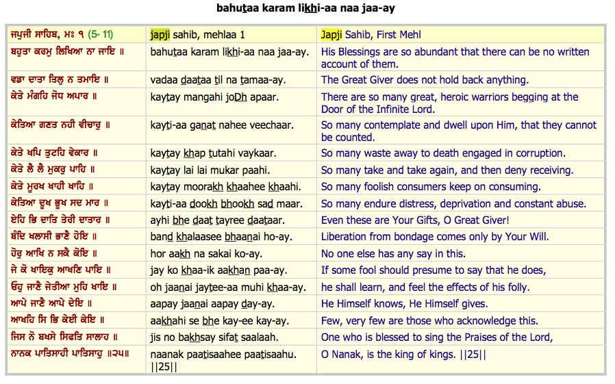Image resolution: width=615 pixels, height=384 pixels.
Task: Select the "aakhahi se bhe kay-ee kay-ay" line
Action: (x=219, y=321)
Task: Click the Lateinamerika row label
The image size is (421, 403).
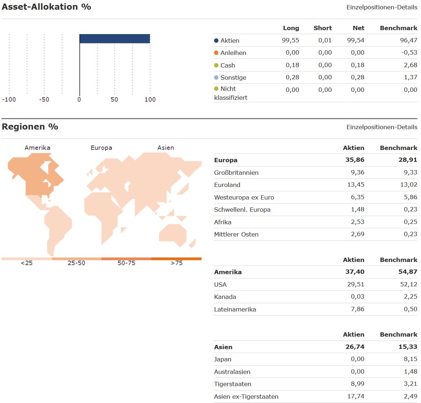Action: (x=235, y=309)
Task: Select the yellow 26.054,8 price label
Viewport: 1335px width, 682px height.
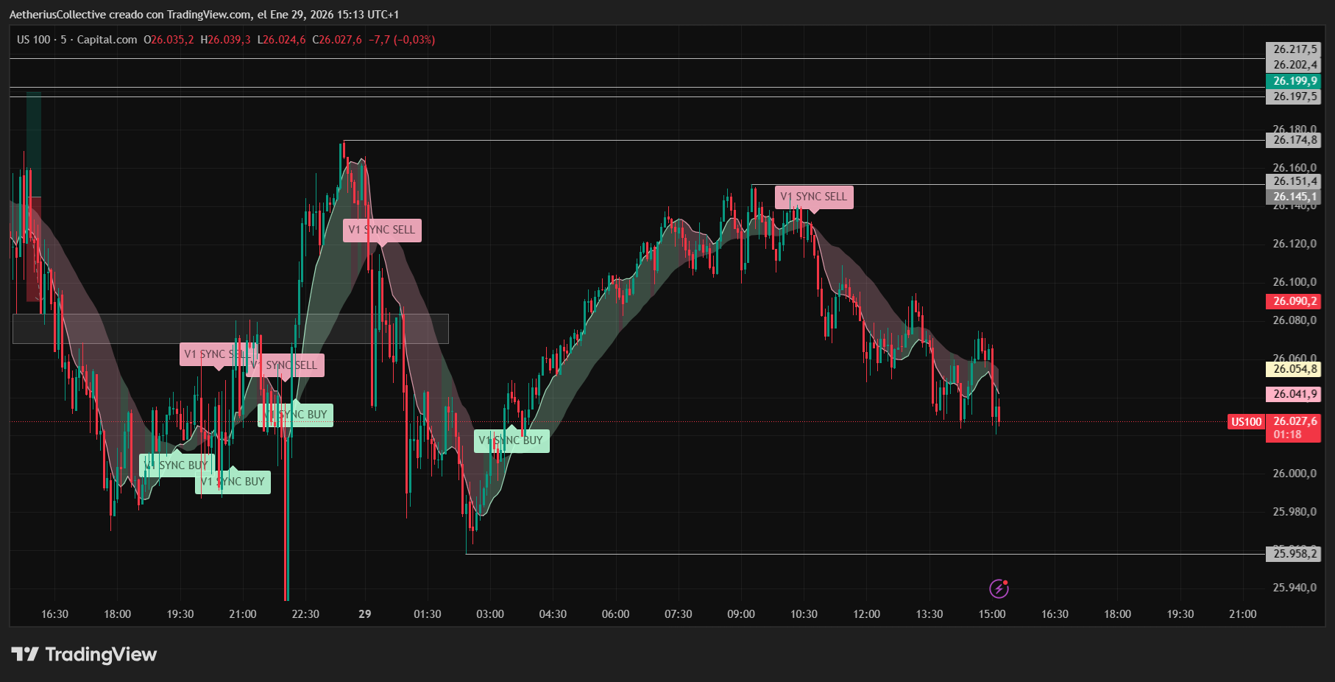Action: coord(1293,369)
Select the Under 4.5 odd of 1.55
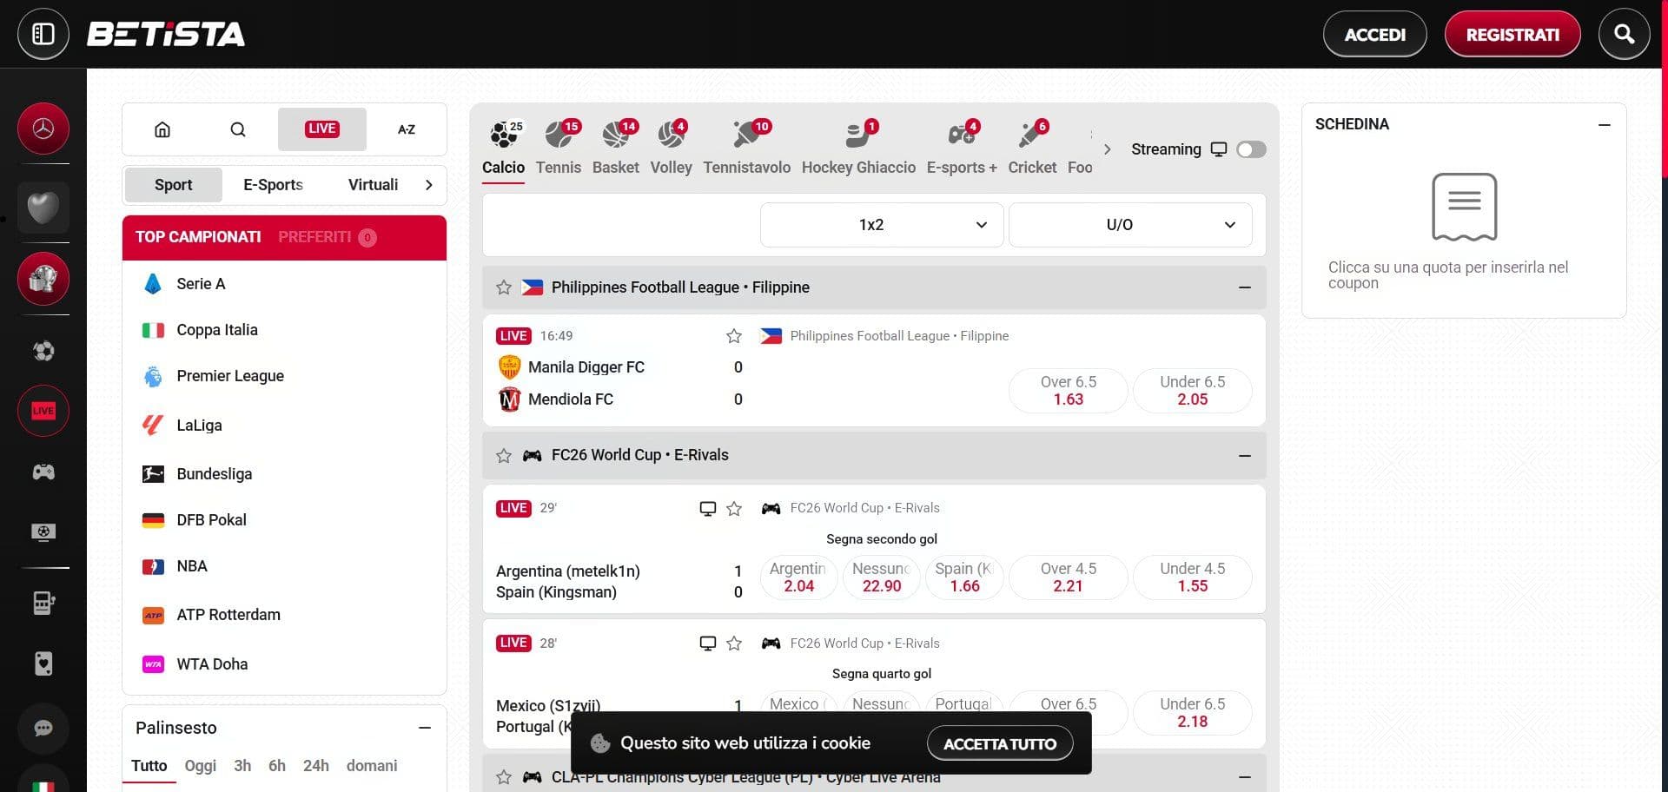This screenshot has height=792, width=1668. (1192, 577)
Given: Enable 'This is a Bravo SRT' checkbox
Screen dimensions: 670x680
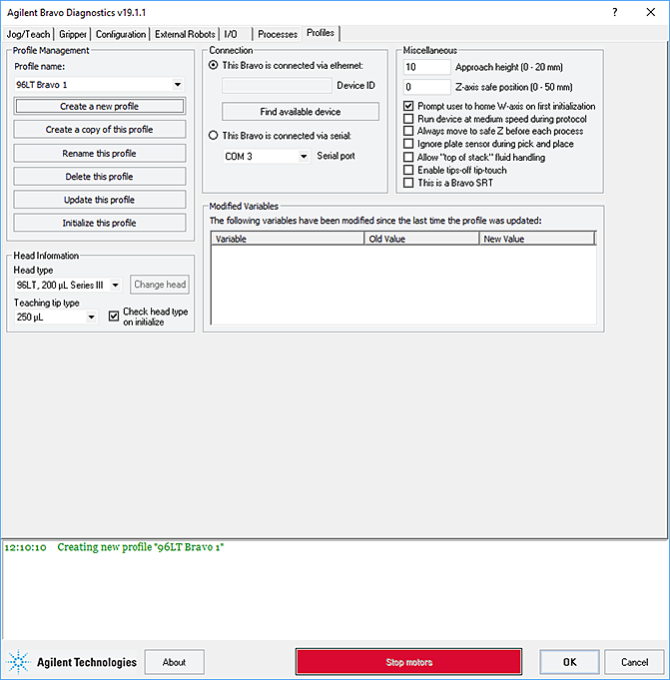Looking at the screenshot, I should pyautogui.click(x=408, y=183).
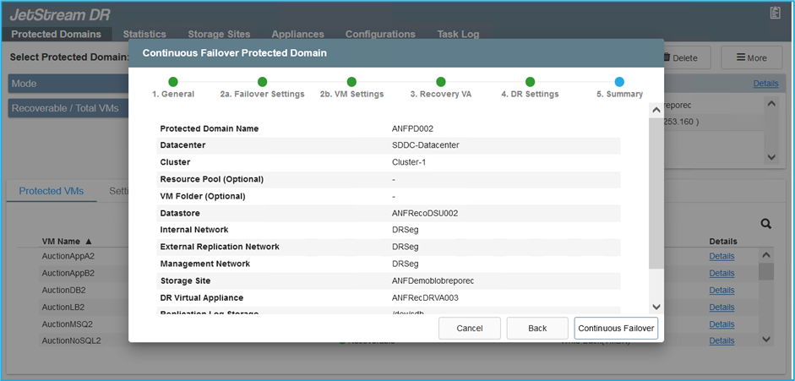Image resolution: width=795 pixels, height=381 pixels.
Task: Click the General step circle in the wizard
Action: coord(173,82)
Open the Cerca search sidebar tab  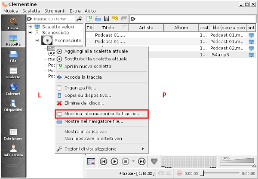[x=13, y=24]
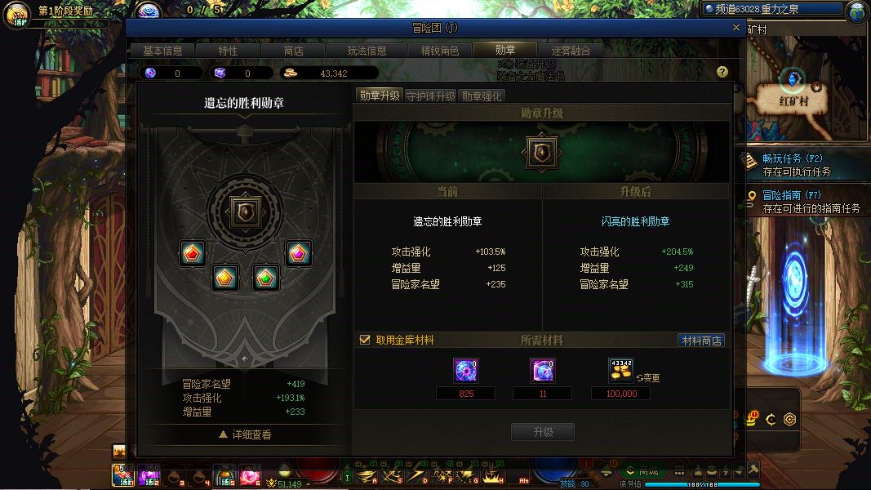This screenshot has height=490, width=871.
Task: Open the 冒险指南 (F7) guide panel
Action: click(804, 202)
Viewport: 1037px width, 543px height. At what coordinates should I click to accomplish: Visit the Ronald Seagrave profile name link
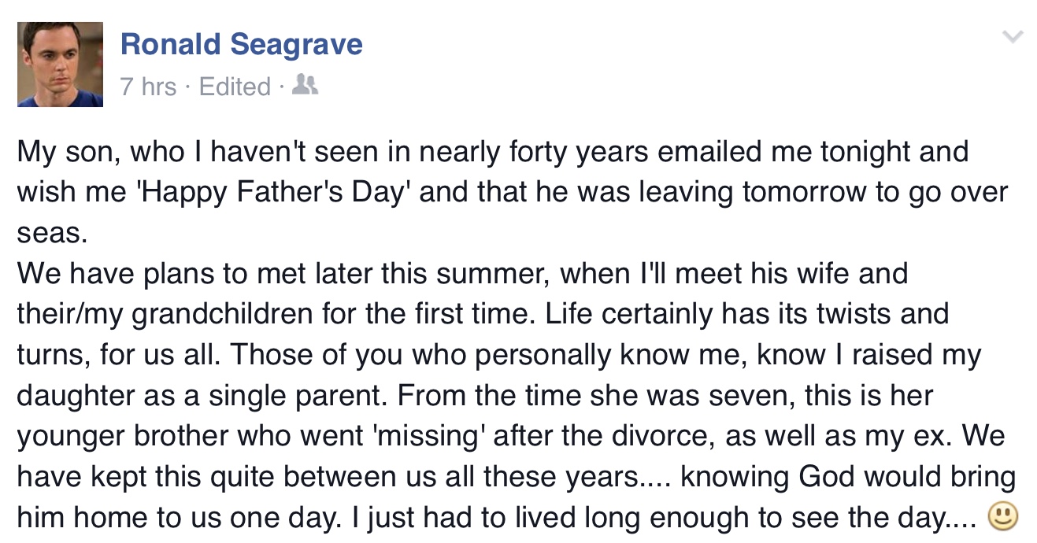(242, 44)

******

In the material above, find each line containing the word "label" and copy it.

Task: Click the Lateinamerika row label
Task: Select the yellow 26.054,8 price label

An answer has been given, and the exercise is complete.